Questions to ask when buying a house in 2019

12th September 2019

Couple with woman with a brochure

Buying a home is probably the biggest financial commitment you’ll ever make, so it’s really important to ask the right questions before making an offer.

Here’s a guide to help you get all the information you need to make a decision.

Questions to ask before the viewing

Before arranging a viewing there are a number of questions you need to ask yourself. They’re pretty obvious, but it’s worth spelling them out to help you avoid potential problems in the future.

Look at where the home is on a map to see if it’s at risk of any of the following:

  • floods

  • landslides

  • coastal erosion

When you’ve got the major hazards out of the way, check on a map again to see if there’s anything nearby that you’re not sure about. That way you can investigate it before the viewing or ask the seller about it.

There might a pub nearby, for example, and it would be worth knowing if it’s got a beer garden as the noise might bother you.

When you make an appointment for the viewing, ask the estate agent whether the home is freehold or leasehold.

Questions to ask during the viewing

It’s useful to find out why the seller has put their home on the market, just in case there’s an issue that might put you off.

It’s also important to know:

  • how urgently the owner wants to sell

  • if they’ve already found somewhere to buy

  • whether they’ve had an offer accepted

  • if they haven’t found anywhere to buy yet, whether they’d have to find somewhere before proceeding with a sale

If the seller isn’t around for the viewing, or if you don’t want to ask them, speak to the estate agent.

If you’re still interested by the end of the viewing, ask the agent whether there have been any offers. If there have, ask what they were. If the estate agent won’t tell you, it’s always worth asking for a rough estimate. It’ll give you an indication of how much to offer.

Questions to ask when buying a new-build

If you’re thinking of buying a new-build, it’s the developer you need to speak to.

Find out what other developments they’ve worked on so you can check online whether there have been any significant problems with them.

Make sure you know when your home will be finished, if it isn’t already, and when you’re likely to be able to move in.

It’s really important to understand how they’ll handle any problems during and after the purchase. What will they do if cracks suddenly appear, for example?

It’s also worth asking how energy efficient the place is. New homes have to meet certain energy standards and you could get a better resale price with a highly rated home.

And check whether the home has a new home warranty. Most mortgage lenders insist that a warranty is in place if you’re buying a newly built home.

Get a copy of it, take your time reading the small print and question anything you’re not clear about.

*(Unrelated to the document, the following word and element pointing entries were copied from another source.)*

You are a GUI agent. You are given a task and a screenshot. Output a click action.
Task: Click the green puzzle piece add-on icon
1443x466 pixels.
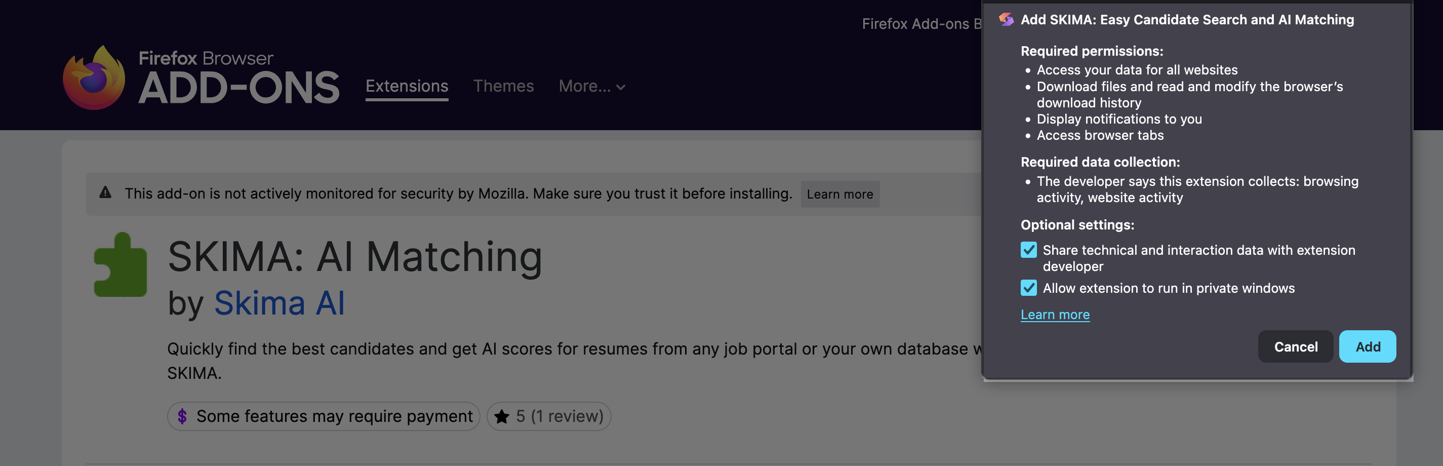tap(120, 265)

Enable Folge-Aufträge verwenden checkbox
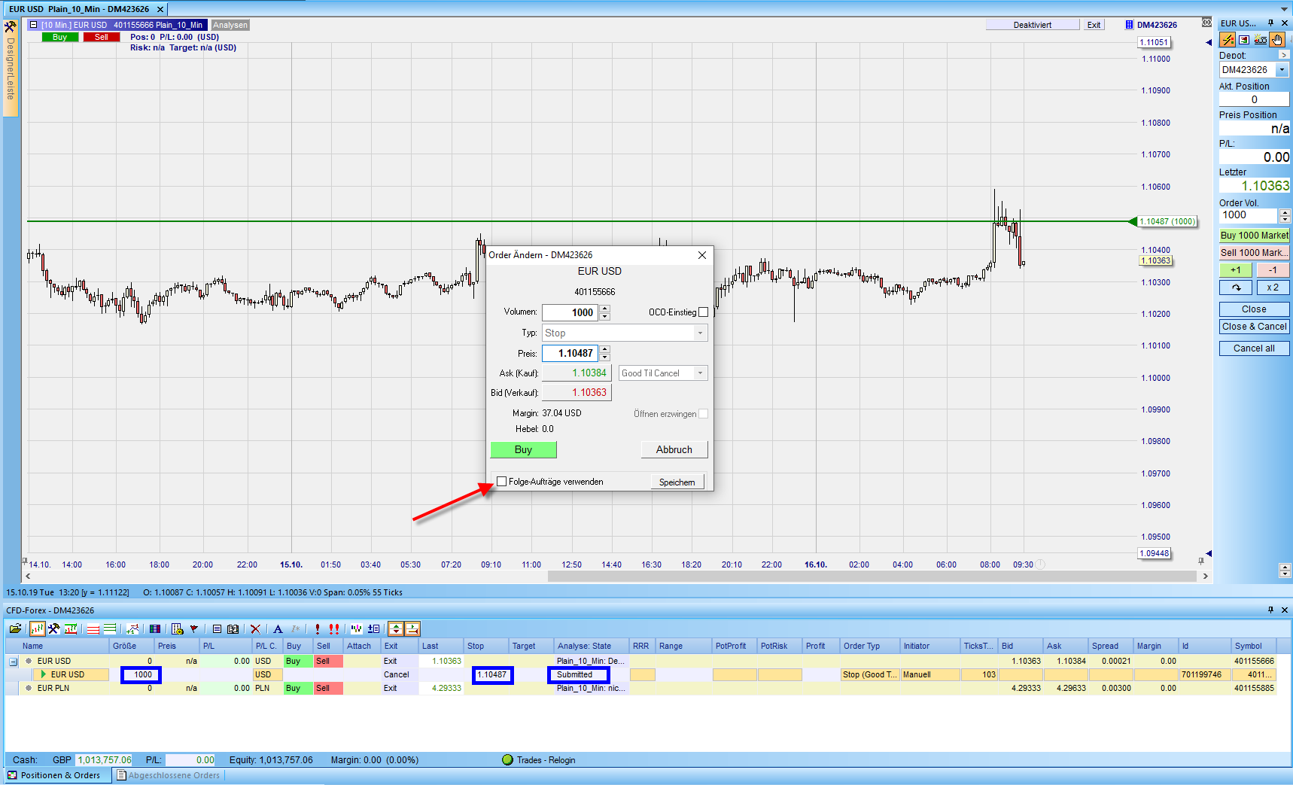(502, 482)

Questions to ask when buying a property off-plan

Ask the developer for a list of exactly what’s included with the home, especially when it comes to basic amenities. Will the electricity, water and sewerage systems still be connected at the point of transfer, for example?

Also, look into any long-term restrictions that could make life in your new home difficult. Will you be free to make changes to the outside of your home, for example?

Again, ask for a copy of the building warranty, study it carefully, and ask about anything that doesn’t make sense to you.

Questions to ask when buying a flat

Most flats are leasehold, though sometimes the freehold is shared with all the flat owners in the building, which is known as 'share of freehold'.

So find out which it is.

If it’s leasehold ask the estate agent or seller:

  • how many years are left on the lease (some lenders won’t give you a mortgage if it's less than 90)

  • how much the service charge is, if any

  • how much the ground rent is

  • who owns the freehold - it could be someone in the building or a landlord you never see

If it’s share of freehold ask the estate agent or seller:

  • how many years are left on the lease (some lenders won’t give you a mortgage if it's less than 90)

  • how much the service charge is, if any

  • how much the ground rent is

  • what percentage share of the freehold you’ll own

If there is a service change, find out what it covers, such as cleaning the communal hall and mowing the lawn.

If there isn’t a service change, ask how repairs and maintenance are organised and paid for.

Check how many floors the building has as there are fewer lenders who offer mortgages on blocks of flats with more than 10 storeys.

If you can’t tell from the photo, also ask whether the flat’s above commercial premises, such as a restaurant, as it may affect your chances of getting a mortgage.

It’s a good idea to know how many flats are in the building and what percentage are owner-occupied, privately rented, and owned by the council.

And don’t forget to ask about the thorny issue of parking!